David Ludlam, executive director of the regional industry trade, West Slope Colorado Oil and Gas Association, had frequent conversations with the county commissioners. Ludlam said the researchers were jumping to conclusions by making predictions about health with such a small pool of data.
"The pen you use to create the dotted lines has to have integrity, and we didn't feel that the data that was used did," Ludlam says. "They used what we believe was questionable data, at best. You can't make assumptions about health impacts if you don't have the data to support it."
Adgate stood by his group's work, which has received positive reviews from public health experts around the country.
But Garfield County commissioners felt the situation was getting out of control. Martin says it became a political football for opponents and supporters of drilling. "We said enough is enough, people."
A Polarizing Question
In May of last year, the commissioners gathered for a meeting and voted to end a contract with the Colorado School of Public Health. Tresi Houpt, who had lost her re-election and wasn't part of the vote, saw her years of work unraveling.

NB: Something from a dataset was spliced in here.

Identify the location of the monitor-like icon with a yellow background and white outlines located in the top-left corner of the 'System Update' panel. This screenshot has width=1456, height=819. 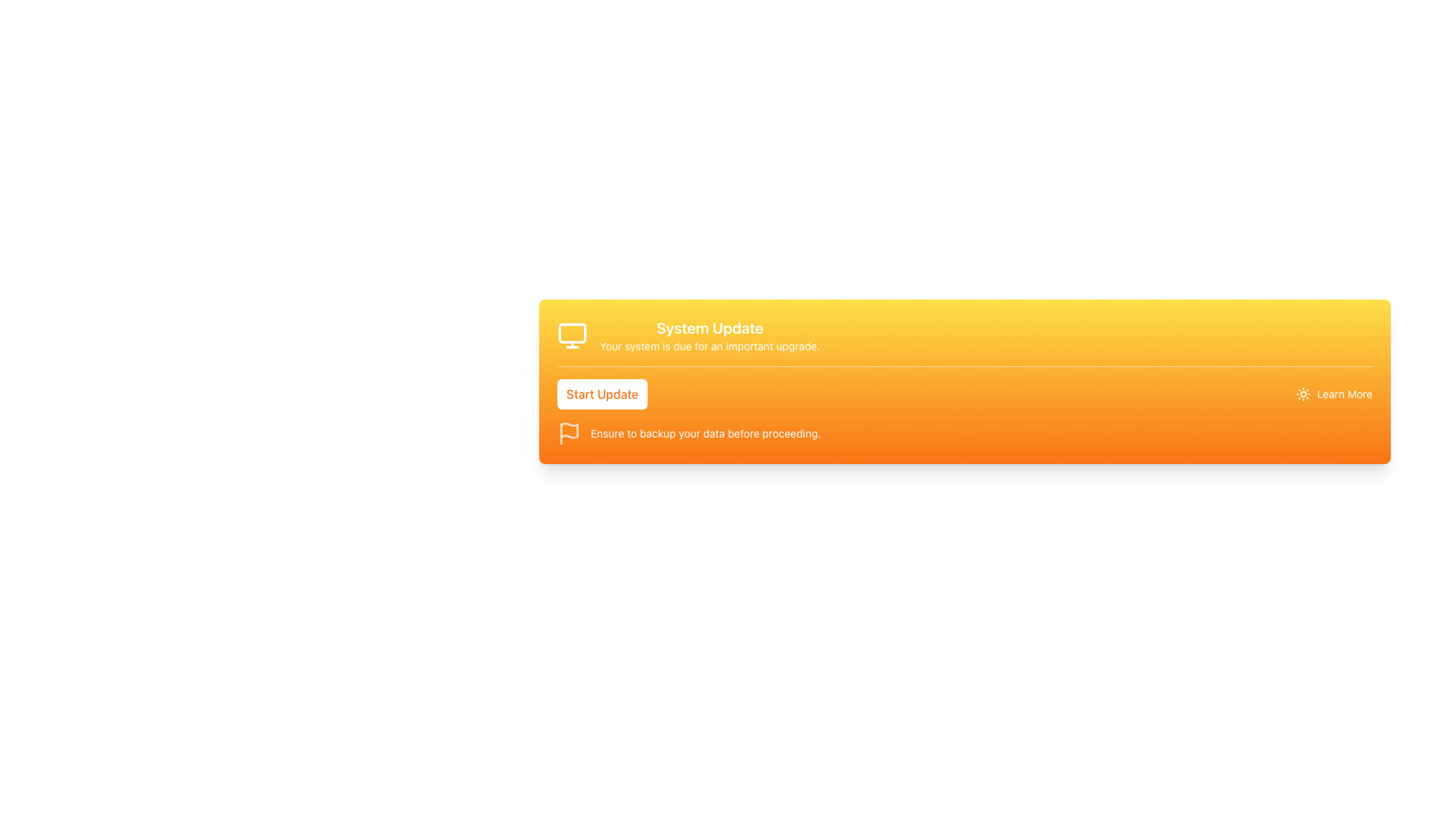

"I was stunned," she said. "I was absolutely stunned." All that momentum the county had built up came to a screeching halt. The Colorado School of Public Health and the county tried two more times to fill research gaps, but both of those efforts failed.
And the regional industry group wasn't interested in continuing to work with the Colorado School of Public Health.

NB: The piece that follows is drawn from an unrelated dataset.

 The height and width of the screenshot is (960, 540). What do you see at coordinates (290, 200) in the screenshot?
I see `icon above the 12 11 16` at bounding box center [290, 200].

"I sent an e-mail indicating that our operators and our organization would be uncomfortable moving forward working with the Colorado School of Public Health," Ludlam recalls, "because things had become so polarized, we didn't think there was a pathway forward."
That was last summer.
Ludlam says the industry is working on a new air pollution study, but with a different research group, Colorado State University's Department of Atmospheric Science. The study will look only at air quality — it won't delve into health. Results are expected in three years.

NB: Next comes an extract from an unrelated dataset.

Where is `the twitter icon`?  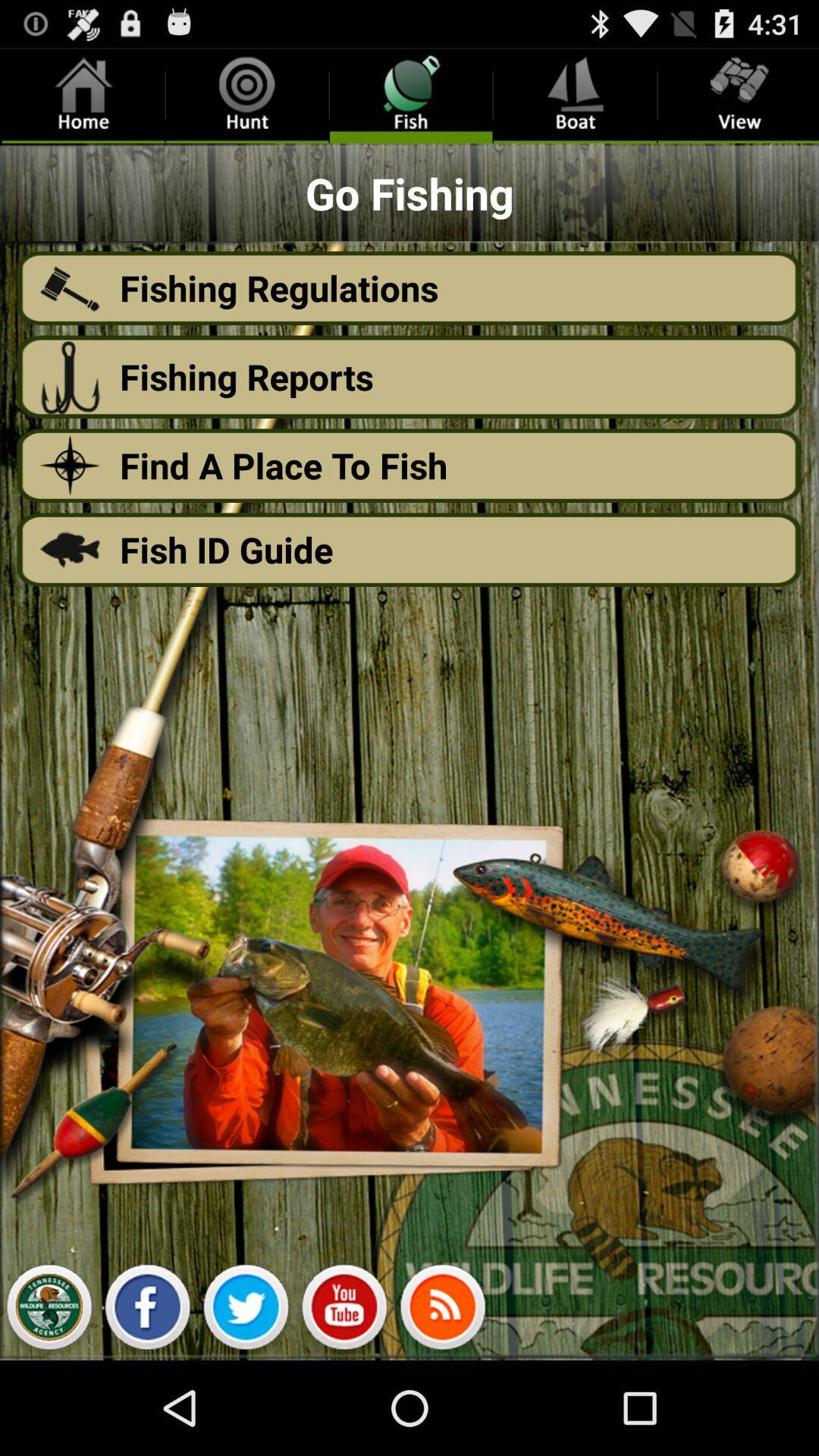 the twitter icon is located at coordinates (245, 1402).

So, 10 years have passed since Houpt first drove around her county, hearing complaints about air pollution and the gas industry. And Garfield County's 800 gas wells have grown to more than 8,000. People who live near wells — whether they're in Texas, Pennsylvania or Utah — still don't know what they're breathing.
Houpt believes Garfield County's saga shows how politics, industry pressure, technical challenges and the slow pace of science have blocked the search for answers — not just for her community, but for the whole country.
Before we leave Western Colorado, Houpt wants to show us her new focus. We visit her pretty log house on a ski mountain.
She's now trying to stop a gas company from renewing leases to drill on the wooded slope behind her house. Otherwise, she says, "we'll have trucks running up and down this mountain, disturbance on this mountain for 30 years. It's very painful to see."
And all those answers Houpt has been searching for about air quality, she may now need for her own family.
The audio version of this story was produced by Rebecca Davis.